## What you need to do
Rewrite the records starting at the line that contains "Task: Click the Trimble Account logo" and ending at the line that contains "I will 890,90.", with "Customers" changed to "Clients" and nothing else altered.

## Data to process
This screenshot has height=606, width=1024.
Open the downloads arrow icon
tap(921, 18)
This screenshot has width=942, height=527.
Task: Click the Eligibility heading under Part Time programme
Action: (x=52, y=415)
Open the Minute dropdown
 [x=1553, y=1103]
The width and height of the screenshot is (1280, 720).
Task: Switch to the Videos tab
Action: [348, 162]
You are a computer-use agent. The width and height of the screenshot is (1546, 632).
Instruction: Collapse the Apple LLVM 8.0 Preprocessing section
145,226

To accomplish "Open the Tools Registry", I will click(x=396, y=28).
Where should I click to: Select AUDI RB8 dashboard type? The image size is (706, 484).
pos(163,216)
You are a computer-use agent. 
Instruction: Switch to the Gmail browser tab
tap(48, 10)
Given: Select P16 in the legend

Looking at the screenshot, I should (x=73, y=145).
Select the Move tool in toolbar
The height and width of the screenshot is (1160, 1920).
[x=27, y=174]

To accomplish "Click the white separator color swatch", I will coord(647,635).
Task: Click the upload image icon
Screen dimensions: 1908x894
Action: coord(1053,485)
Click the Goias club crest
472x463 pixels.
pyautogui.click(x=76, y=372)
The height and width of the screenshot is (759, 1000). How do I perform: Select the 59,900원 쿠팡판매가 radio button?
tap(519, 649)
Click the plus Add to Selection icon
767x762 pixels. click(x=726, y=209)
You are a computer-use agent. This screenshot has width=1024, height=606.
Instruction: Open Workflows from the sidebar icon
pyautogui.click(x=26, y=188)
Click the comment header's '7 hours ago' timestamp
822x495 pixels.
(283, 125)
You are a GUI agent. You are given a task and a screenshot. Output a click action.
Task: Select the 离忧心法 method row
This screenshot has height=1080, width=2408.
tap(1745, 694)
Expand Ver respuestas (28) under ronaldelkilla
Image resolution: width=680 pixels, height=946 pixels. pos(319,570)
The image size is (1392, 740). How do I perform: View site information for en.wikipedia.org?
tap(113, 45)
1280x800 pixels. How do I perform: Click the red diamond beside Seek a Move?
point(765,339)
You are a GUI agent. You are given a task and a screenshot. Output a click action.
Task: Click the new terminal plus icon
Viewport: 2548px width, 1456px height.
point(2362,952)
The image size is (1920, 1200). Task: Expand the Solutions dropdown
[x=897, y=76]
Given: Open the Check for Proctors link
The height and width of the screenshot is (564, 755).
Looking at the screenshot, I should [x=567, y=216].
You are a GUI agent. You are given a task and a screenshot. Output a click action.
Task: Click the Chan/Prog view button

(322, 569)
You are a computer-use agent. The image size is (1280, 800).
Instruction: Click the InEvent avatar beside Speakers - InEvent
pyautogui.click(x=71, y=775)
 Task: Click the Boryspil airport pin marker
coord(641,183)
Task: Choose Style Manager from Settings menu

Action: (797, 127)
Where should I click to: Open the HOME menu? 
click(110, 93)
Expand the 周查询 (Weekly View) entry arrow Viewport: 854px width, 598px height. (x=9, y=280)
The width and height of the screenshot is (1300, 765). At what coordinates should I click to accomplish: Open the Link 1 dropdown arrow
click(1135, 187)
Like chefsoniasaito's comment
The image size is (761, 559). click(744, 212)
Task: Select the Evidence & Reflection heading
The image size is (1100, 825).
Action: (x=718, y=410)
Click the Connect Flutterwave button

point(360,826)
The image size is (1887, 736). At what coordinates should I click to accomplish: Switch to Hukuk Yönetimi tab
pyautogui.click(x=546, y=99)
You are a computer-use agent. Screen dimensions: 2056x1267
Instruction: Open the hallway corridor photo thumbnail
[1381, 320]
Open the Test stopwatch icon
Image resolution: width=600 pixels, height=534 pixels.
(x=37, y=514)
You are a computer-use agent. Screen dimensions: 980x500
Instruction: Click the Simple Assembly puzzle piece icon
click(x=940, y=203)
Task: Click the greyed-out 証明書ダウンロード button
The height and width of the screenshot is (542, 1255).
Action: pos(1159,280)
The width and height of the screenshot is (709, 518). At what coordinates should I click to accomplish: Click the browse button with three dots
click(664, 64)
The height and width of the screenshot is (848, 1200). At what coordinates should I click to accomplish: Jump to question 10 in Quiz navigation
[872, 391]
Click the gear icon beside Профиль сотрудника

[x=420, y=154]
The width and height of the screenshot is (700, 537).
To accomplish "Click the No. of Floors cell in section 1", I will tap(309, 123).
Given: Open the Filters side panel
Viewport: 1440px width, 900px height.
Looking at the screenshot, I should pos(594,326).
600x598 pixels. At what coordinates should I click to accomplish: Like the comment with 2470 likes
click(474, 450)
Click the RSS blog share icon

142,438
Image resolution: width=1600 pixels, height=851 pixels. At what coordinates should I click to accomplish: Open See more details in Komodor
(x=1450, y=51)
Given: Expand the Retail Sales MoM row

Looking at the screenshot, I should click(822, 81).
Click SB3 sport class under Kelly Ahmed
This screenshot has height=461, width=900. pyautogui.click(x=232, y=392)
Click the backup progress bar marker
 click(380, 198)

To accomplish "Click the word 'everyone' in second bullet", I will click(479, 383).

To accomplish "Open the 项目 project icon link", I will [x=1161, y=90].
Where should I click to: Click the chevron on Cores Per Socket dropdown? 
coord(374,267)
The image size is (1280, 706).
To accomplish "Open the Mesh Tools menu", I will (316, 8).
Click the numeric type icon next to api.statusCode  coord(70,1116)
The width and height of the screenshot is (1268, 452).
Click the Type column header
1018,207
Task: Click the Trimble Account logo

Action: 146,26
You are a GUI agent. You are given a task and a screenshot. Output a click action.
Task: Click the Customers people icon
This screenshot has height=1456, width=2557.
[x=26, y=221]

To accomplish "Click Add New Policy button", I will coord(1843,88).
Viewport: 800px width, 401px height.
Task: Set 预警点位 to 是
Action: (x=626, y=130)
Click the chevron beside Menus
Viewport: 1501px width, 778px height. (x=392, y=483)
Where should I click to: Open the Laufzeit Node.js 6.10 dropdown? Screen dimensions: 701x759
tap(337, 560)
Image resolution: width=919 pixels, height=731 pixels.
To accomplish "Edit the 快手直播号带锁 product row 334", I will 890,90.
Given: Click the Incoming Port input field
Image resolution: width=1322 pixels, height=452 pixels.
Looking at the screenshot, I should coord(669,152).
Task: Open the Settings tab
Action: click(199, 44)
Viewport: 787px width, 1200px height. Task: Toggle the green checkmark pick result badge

## Problem solution
Task: Click the Trimble Account logo

Action: 146,26
You are a GUI agent. You are given a task and a screenshot. Output a click action.
Task: Click the Clients people icon
This screenshot has height=1456, width=2557.
[x=26, y=221]

To accomplish "Click Add New Policy button", I will coord(1843,88).
Viewport: 800px width, 401px height.
Task: Set 预警点位 to 是
Action: (x=626, y=130)
Click the chevron beside Menus
Viewport: 1501px width, 778px height. (x=392, y=483)
Where should I click to: Open the Laufzeit Node.js 6.10 dropdown? Screen dimensions: 701x759
tap(337, 560)
Image resolution: width=919 pixels, height=731 pixels.
To accomplish "Edit the 快手直播号带锁 product row 334", I will 890,90.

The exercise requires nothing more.